Directions for this task:
Find how many lines in the data below include the word "computer", then write only that number.

Collected data entries:
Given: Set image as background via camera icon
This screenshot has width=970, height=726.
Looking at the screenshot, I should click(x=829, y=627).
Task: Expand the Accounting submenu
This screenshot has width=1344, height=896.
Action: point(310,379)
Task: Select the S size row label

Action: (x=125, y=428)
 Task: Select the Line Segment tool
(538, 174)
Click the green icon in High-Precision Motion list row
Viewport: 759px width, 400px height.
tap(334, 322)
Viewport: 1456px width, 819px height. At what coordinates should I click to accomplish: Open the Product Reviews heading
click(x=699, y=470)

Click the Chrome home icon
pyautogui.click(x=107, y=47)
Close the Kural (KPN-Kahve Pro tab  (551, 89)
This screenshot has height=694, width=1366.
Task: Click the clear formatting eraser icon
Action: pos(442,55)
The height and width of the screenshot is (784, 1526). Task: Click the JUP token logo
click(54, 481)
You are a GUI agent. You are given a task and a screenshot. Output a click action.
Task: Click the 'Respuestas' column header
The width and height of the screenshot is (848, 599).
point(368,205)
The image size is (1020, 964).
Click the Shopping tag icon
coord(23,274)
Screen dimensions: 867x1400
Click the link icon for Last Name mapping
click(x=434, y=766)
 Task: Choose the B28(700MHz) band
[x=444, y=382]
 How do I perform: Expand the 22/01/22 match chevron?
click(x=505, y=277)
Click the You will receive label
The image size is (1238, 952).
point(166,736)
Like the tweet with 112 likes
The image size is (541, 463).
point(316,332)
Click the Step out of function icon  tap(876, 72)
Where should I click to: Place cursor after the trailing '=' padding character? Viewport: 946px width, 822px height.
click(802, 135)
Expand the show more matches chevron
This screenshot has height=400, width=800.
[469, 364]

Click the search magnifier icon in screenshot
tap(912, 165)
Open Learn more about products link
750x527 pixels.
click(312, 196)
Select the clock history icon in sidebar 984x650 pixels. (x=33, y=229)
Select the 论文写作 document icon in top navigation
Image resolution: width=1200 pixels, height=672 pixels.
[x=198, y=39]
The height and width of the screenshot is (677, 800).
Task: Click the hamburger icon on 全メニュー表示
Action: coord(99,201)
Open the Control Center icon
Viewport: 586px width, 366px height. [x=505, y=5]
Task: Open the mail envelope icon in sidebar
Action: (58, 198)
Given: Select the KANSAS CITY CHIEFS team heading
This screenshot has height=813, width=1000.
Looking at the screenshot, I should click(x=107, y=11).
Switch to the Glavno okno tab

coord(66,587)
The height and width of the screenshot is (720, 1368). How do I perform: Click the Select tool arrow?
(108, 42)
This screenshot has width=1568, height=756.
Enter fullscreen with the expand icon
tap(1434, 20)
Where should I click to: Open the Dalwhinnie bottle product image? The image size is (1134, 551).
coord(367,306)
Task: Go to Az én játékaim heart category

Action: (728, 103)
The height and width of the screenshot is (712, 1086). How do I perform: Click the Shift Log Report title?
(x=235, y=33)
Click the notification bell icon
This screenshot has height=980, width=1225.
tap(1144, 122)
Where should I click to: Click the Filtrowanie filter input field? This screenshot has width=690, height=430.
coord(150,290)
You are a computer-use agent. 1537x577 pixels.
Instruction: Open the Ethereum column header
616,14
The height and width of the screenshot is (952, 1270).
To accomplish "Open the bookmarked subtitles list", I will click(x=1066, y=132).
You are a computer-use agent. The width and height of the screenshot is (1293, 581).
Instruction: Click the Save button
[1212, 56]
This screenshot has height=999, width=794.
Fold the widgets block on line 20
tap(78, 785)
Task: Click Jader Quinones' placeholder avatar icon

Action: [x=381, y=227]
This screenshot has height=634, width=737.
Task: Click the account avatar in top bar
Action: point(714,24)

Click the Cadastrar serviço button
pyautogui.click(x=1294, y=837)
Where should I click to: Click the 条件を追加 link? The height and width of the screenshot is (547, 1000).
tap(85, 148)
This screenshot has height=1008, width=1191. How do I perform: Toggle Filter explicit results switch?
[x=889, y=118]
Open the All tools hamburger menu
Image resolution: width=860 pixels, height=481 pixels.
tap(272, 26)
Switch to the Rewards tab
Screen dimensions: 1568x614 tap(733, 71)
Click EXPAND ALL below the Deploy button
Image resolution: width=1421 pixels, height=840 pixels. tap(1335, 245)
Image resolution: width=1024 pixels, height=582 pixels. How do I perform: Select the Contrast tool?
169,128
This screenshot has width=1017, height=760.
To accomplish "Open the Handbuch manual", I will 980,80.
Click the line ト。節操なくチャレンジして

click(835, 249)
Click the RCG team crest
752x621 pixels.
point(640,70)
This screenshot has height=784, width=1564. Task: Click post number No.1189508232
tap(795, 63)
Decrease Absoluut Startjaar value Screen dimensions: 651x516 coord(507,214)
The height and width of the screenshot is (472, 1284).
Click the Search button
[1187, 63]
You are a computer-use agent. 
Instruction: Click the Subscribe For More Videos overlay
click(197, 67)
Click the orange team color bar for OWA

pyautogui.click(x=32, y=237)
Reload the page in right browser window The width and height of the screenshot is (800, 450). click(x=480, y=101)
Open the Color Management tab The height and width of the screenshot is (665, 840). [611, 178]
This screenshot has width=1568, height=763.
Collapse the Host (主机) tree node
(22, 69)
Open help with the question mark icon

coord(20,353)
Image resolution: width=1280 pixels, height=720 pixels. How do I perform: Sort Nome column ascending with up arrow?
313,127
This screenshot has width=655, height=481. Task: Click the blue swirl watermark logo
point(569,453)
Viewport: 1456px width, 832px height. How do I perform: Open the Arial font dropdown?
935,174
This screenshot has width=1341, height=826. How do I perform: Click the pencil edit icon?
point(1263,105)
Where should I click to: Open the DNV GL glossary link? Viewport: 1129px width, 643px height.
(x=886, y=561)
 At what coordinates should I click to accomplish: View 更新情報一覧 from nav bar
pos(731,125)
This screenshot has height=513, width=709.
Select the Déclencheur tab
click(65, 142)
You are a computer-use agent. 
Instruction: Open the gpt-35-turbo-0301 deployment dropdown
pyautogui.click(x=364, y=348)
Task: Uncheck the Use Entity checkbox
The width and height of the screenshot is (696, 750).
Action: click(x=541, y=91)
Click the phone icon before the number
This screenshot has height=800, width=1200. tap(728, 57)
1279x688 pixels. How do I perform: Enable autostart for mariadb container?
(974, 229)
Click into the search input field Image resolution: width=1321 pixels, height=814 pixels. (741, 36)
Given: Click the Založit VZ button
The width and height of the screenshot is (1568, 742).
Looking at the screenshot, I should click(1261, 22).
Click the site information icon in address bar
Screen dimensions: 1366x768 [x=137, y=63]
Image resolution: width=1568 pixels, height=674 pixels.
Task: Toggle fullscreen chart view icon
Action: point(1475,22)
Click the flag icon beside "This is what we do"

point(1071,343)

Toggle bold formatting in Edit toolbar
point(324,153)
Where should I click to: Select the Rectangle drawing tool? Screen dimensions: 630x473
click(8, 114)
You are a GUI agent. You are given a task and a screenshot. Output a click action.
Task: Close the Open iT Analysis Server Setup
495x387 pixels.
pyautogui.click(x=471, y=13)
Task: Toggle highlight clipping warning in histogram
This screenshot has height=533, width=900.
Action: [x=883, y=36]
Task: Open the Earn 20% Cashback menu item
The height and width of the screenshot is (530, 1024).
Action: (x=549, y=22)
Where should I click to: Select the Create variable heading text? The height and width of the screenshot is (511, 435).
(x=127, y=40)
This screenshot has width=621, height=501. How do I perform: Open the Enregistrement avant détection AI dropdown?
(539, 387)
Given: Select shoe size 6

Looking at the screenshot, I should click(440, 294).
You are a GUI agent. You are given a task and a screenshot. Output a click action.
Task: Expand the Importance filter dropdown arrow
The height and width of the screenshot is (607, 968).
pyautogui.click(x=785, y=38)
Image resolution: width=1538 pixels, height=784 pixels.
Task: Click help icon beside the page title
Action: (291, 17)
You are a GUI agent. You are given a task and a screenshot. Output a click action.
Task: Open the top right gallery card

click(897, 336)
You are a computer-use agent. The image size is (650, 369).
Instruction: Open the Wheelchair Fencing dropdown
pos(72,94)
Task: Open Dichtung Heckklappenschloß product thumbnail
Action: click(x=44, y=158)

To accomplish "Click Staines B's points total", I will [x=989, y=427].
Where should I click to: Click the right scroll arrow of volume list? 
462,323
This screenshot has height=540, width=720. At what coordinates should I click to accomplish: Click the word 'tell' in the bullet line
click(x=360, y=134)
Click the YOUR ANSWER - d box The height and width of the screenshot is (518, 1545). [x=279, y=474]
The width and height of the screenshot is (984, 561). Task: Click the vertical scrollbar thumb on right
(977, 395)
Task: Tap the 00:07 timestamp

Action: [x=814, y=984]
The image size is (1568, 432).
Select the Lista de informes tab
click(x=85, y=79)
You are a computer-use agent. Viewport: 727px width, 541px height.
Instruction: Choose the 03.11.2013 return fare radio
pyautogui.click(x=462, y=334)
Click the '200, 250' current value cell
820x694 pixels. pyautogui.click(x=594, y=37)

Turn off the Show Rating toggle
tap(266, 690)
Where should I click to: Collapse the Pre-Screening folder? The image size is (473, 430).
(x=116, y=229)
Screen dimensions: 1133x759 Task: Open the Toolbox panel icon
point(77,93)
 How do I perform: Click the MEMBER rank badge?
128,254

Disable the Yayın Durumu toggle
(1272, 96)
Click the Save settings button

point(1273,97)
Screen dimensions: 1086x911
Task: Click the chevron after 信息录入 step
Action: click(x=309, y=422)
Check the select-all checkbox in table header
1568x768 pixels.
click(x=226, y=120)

Output below:
6